● Goal
Convert the rows below into a JSON list of strings, with each non-blank line as its own string.

──────────────────────────────

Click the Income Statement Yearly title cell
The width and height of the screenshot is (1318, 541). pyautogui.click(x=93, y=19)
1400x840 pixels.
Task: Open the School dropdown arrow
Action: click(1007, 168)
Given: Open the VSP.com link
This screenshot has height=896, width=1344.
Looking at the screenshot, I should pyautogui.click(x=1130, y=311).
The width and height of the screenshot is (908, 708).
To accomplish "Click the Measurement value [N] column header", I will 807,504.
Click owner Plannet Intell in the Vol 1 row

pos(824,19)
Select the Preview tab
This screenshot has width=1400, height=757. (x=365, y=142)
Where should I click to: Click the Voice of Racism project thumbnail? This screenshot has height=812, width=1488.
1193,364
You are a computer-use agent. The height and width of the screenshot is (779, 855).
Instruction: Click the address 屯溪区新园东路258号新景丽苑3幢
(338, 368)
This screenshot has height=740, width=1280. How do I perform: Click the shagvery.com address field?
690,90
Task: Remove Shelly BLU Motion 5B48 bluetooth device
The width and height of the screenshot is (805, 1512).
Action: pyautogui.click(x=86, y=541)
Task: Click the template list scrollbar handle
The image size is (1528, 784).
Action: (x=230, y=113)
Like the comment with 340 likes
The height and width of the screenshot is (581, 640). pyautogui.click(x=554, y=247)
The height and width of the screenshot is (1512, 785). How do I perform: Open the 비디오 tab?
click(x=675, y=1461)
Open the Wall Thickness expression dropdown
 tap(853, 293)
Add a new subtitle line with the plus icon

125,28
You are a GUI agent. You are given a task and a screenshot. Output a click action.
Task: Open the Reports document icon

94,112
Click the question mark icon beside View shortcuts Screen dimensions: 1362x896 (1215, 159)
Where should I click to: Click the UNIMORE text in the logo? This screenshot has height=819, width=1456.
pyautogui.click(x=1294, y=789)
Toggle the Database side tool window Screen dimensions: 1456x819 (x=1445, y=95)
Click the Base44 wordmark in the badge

──────────────────────────────

● Solution to this task
[
  "Click the Income Statement Yearly title cell",
  "The width and height of the screenshot is (1318, 541). pyautogui.click(x=93, y=19)",
  "1400x840 pixels.",
  "Task: Open the School dropdown arrow",
  "Action: click(1007, 168)",
  "Given: Open the VSP.com link",
  "This screenshot has height=896, width=1344.",
  "Looking at the screenshot, I should pyautogui.click(x=1130, y=311).",
  "The width and height of the screenshot is (908, 708).",
  "To accomplish \"Click the Measurement value [N] column header\", I will 807,504.",
  "Click owner Plannet Intell in the Vol 1 row",
  "pos(824,19)",
  "Select the Preview tab",
  "This screenshot has width=1400, height=757. (x=365, y=142)",
  "Where should I click to: Click the Voice of Racism project thumbnail? This screenshot has height=812, width=1488.",
  "1193,364",
  "You are a computer-use agent. The height and width of the screenshot is (779, 855).",
  "Instruction: Click the address 屯溪区新园东路258号新景丽苑3幢",
  "(338, 368)",
  "This screenshot has height=740, width=1280. How do I perform: Click the shagvery.com address field?",
  "690,90",
  "Task: Remove Shelly BLU Motion 5B48 bluetooth device",
  "The width and height of the screenshot is (805, 1512).",
  "Action: pyautogui.click(x=86, y=541)",
  "Task: Click the template list scrollbar handle",
  "The image size is (1528, 784).",
  "Action: (x=230, y=113)",
  "Like the comment with 340 likes",
  "The height and width of the screenshot is (581, 640). pyautogui.click(x=554, y=247)",
  "The height and width of the screenshot is (1512, 785). How do I perform: Open the 비디오 tab?",
  "click(x=675, y=1461)",
  "Open the Wall Thickness expression dropdown",
  " tap(853, 293)",
  "Add a new subtitle line with the plus icon",
  "125,28",
  "You are a GUI agent. You are given a task and a screenshot. Output a click action.",
  "Task: Open the Reports document icon",
  "94,112",
  "Click the question mark icon beside View shortcuts Screen dimensions: 1362x896 (1215, 159)",
  "Where should I click to: Click the UNIMORE text in the logo? This screenshot has height=819, width=1456.",
  "pyautogui.click(x=1294, y=789)",
  "Toggle the Database side tool window Screen dimensions: 1456x819 (x=1445, y=95)",
  "Click the Base44 wordmark in the badge"
]